Jambi, Aktual.com — Wahana Lingkungan Hidup (Walhi) Jambi menyebutkan, sekitar 80 persen lokasi kebakaran hutan dan lahan (Karhutla) di Provinsi Jambi terjadi di kawasan konsesi perusahaan perkebunan dan Hutan Tanaman Industri (HTI).
“Dari data yang kami kumpulkan sepanjang 2015, titik api selalu berada di kawasan konsesi dan polanya selalu sama, muncul di konsesi perusahaan sawit dan HTI,” kata Manager Advokasi Walhi Jambi, Rudiansyah, di Jambi, Minggu (6/9).
Dia menjelaskan, dari pantauan melalui satelit dan juga dari sejumlah kajian, bahwa titik api yang tersebar di wilayah Jambi berada di konsesi perusahaan seperti di Kabupaten Tebo yang relatif terjadi di HTI perusahaan PT LAJ, PT TMA serta WKS.
“Dan juga lahan gambut seperti di Kabupaten Muarojambi setiap musim kemarau selalu kebakaran dan itu di konsesi perusahaan yang berada di kawasan gambut dan setiap musim pola kebakarannya selalu sama,” katanya.
Menurut dia, harus ada upaya konkret dalam menangani kebakaran tersebut. Walhi mengusulkan beberapa strategi yaitu akan melakukan gugatan kepada pemegang izin dan pemerintah.
Langkah konkret tersebut yaitu menggugat perusahaan yang melakukan pembakaran hutan dan juga menggugat pemerintah yaitu dengan melakukan gugatan melalui skema kelompok atau “class action”.
“Secara organsisasi, Walhi melakukan gugatan dengan skema ‘legal standing’, karena upaya membagikan masker malah bukan solusi dan itu sifatnya hanya stimulan,” katanya.
Gugatan tersebut, lanjutnya, akan dilakukan kepada dua institusi yaitu pemerintah dan perusahaan. Pemerintah dan pemegang izin harus bertanggung jawab.
“Masyarakat juga membakar lahan, tapi tidak luas dan bahkan mereka punya cara tersendiri serta masyarakat tidak mempunyai lahan seluas perusahaan sawit dan HTI, dan juga sampai saat ini belum ada korporasi yang diproses hukum,” katanya.

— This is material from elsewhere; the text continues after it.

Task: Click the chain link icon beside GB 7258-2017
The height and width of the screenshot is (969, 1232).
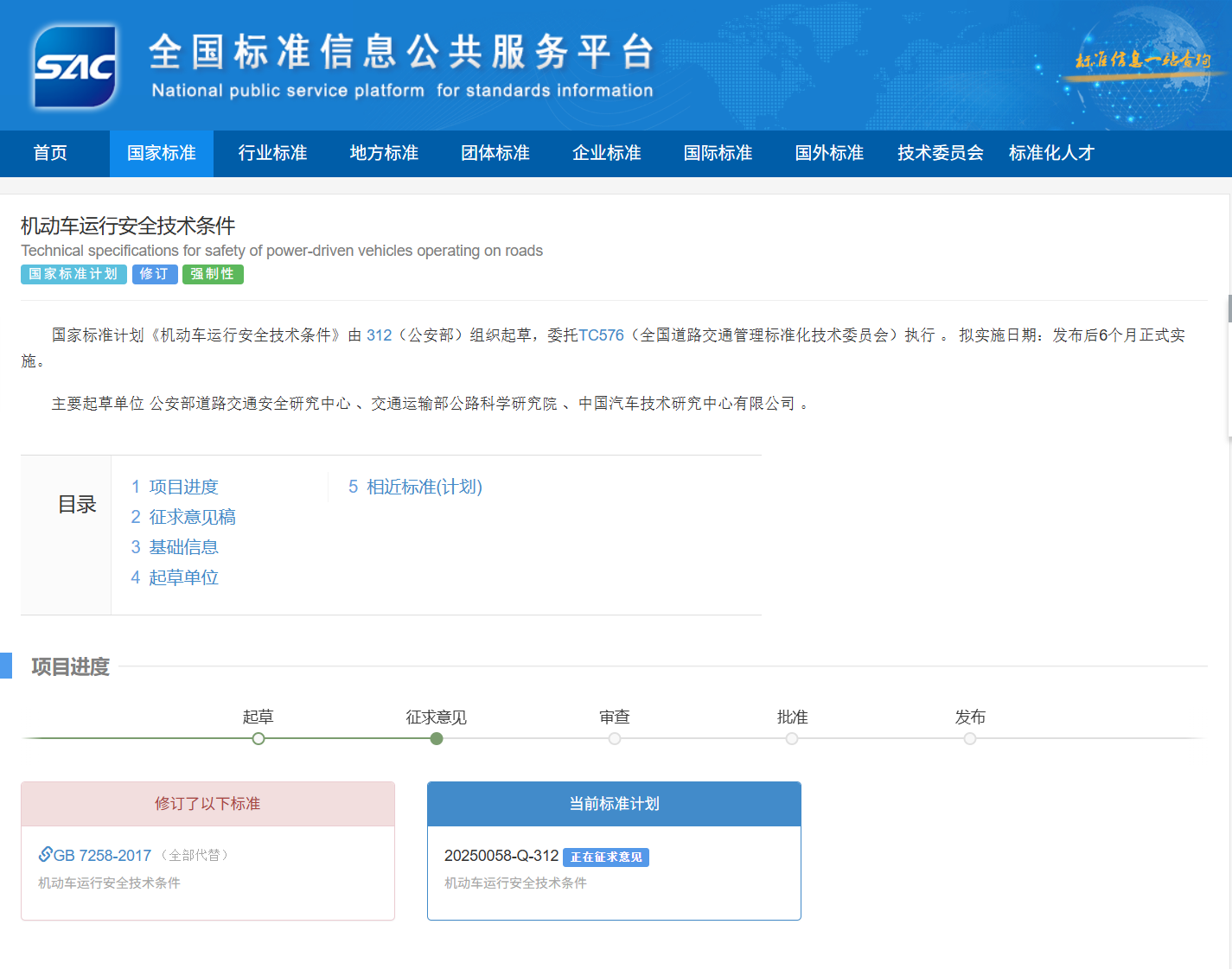Action: (45, 854)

Sementara itu, Direktur Eksekutif Walhi Jambi, Musri Nauli, mengatakan, satu per empat wilayah Jambi dikuasai oleh pihak korporasi, di mana 600 ribu hektare untuk perkebunan sawit dan 800 ribu hektare lainnya untuk konsesi hutan tanaman industri.

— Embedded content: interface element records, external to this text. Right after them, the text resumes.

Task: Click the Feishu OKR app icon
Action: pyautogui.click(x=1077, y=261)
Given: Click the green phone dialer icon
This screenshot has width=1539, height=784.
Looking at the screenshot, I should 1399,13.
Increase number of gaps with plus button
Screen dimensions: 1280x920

Persoalan tersebut, menurut Nauli, sangat mungkin untuk dibawa ke ranah hukum, apalagi masyarakat punya undang-undang yang mendukung untuk melakukan tuntutan kepada yang bertanggungjawab, baik itu perusahaan yang ada di zona kebakaran dan negara.
“Seperti UU Nomor 41/1999 yang isinya pemegang hak atau izin bertanggungjawab atas terjadinya kebakaran hutan di areal kerjanya.
Selain itu juga ada turunannya di PP no 4/2001 dan PP 45/2014 pasal 8 ayat 1,” katanya.
Musri menarik kisah panjang kabut asap di Provinsi Jambi dari tahun 1997, di mana periode 1997 kebakaran terjadi lima tahun sekali, kemudian pada tahun 2006 sampai 2010 kebakaran atau kabut asap terjadi tiap dua tahun sekali.
“Dan saat ini mulai rutin, dari tahun 2010 sampai 2015, kabut asap selalu terjadi setiap satu tahun sekali,” katanya.
Dia juga menjelaskan, selama ini pola kebakaran hutan di Jambi selalu sama seperti itu dari tahun ke tahun, selalu di kawasan gambut dan di izin konsesi perkebunan sawit dan hutan tanaman industri (HTI).
Musri mengatakan, pihaknya menduga kebakaran hutan dan lahan tersebut disengaja agar perusahaan mendapatkan asuransi.
“Tim dari Walhi saat ini tengah mempelajari itu. Ini bisa saja modus dari perusahaan dan setelah itu kita akan melakukan gugatan,” katanya.
Dia menambahkan, apabila memang perusahaan tersebut melakukan tindakan membakar hutan dan lahan di areal konsesinya, pemerintah dan aparat penegak hukum harus segera bertindak.